- DOCUMENTO DE ORIGEM:
▶
Acórdão nº 452/05.2GTLRA.C1 de Court of Appeal of Coimbra (Portugal), 15 de Junho de 2016
Magistrado Responsável | FERNANDO CHAVES |
Data da Resolução | 15 de Junho de 2016 |
Emissor | Court of Appeal of Coimbra (Portugal) |
Acordam na 4ª Secção Criminal do Tribunal da Relação de Coimbra I – Relatório 1.
No processo sumário n.º 452/05.2GTLRA, que corre termos no Tribunal Judicial da Comarca de Leiria – Leiria – Instância Local – Secção Criminal – J1, em que é arguido A...
, com os demais sinais nos autos, foi proferido, em 27 de Outubro de 2015, despacho que indeferiu o requerimento do arguido, a fls. 273 a 274 vº, onde suscitou a questão da declaração da nulidade da contumácia por falta de notificação da sentença condenatória e, por via disso, a extinção do procedimento criminal por efeito da prescrição.
◀
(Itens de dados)
▶
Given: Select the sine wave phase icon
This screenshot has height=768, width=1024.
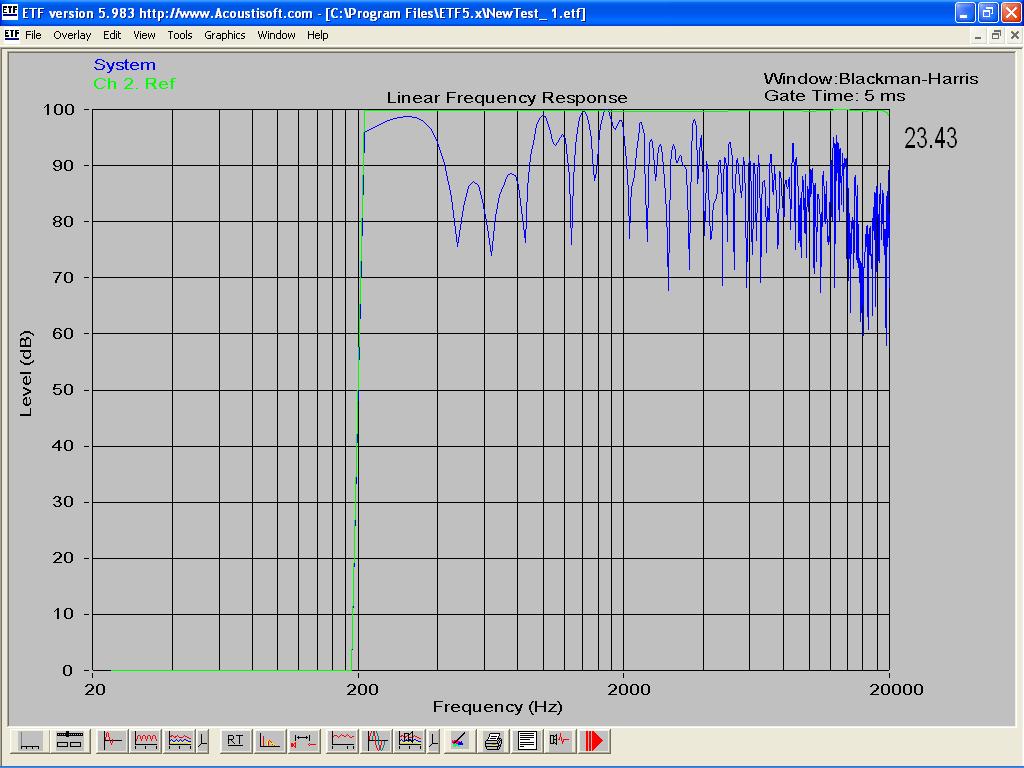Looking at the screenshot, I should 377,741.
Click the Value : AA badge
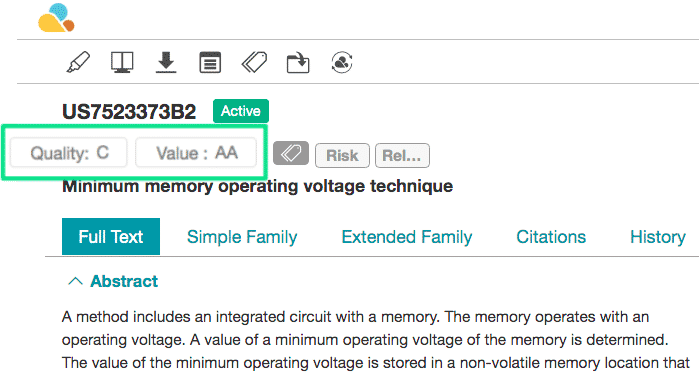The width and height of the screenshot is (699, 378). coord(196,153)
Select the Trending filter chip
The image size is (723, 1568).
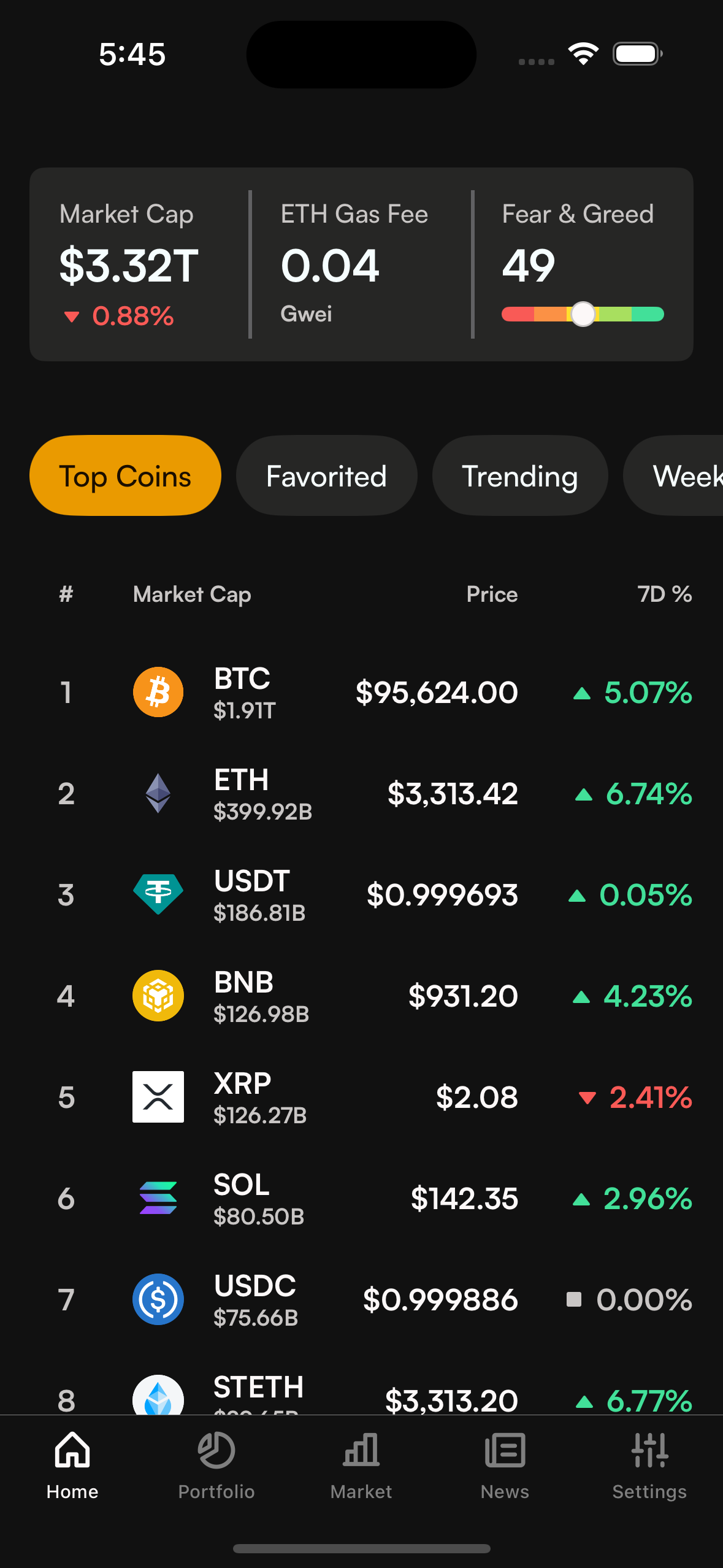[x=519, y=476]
◀
- CONJUNTO DE TAREFAS:
a: Indique se cada afirmação está de acordo com o acórdão, respondendo sim ou não e citando as palavras decisivas: (i) o despacho foi proferido em 27 de outubro de 2015; (ii) o despacho deferiu o requerimento do arguido; (iii) o processo corre termos no Tribunal Judicial da Comarca de Coimbra.
b: Segundo o acórdão, quem é o magistrado responsável?
c: Extraia do acórdão, sem alterações, tudo o que vai de "Acórdão nº 452/05.2GTLRA.C1" até "é arguido A...".

- SOLUÇÕES:
a:
(i) Sim: "foi proferido, em 27 de Outubro de 2015, despacho".
(ii) Não: "despacho que indeferiu o requerimento do arguido".
(iii) Não: "Tribunal Judicial da Comarca de Leiria".

b: FERNANDO CHAVES.

c:
Acórdão nº 452/05.2GTLRA.C1 de Court of Appeal of Coimbra (Portugal), 15 de Junho de 2016
Magistrado Responsável | FERNANDO CHAVES |
Data da Resolução | 15 de Junho de 2016 |
Emissor | Court of Appeal of Coimbra (Portugal) |
Acordam na 4ª Secção Criminal do Tribunal da Relação de Coimbra I – Relatório 1.
No processo sumário n.º 452/05.2GTLRA, que corre termos no Tribunal Judicial da Comarca de Leiria – Leiria – Instância Local – Secção Criminal – J1, em que é arguido A...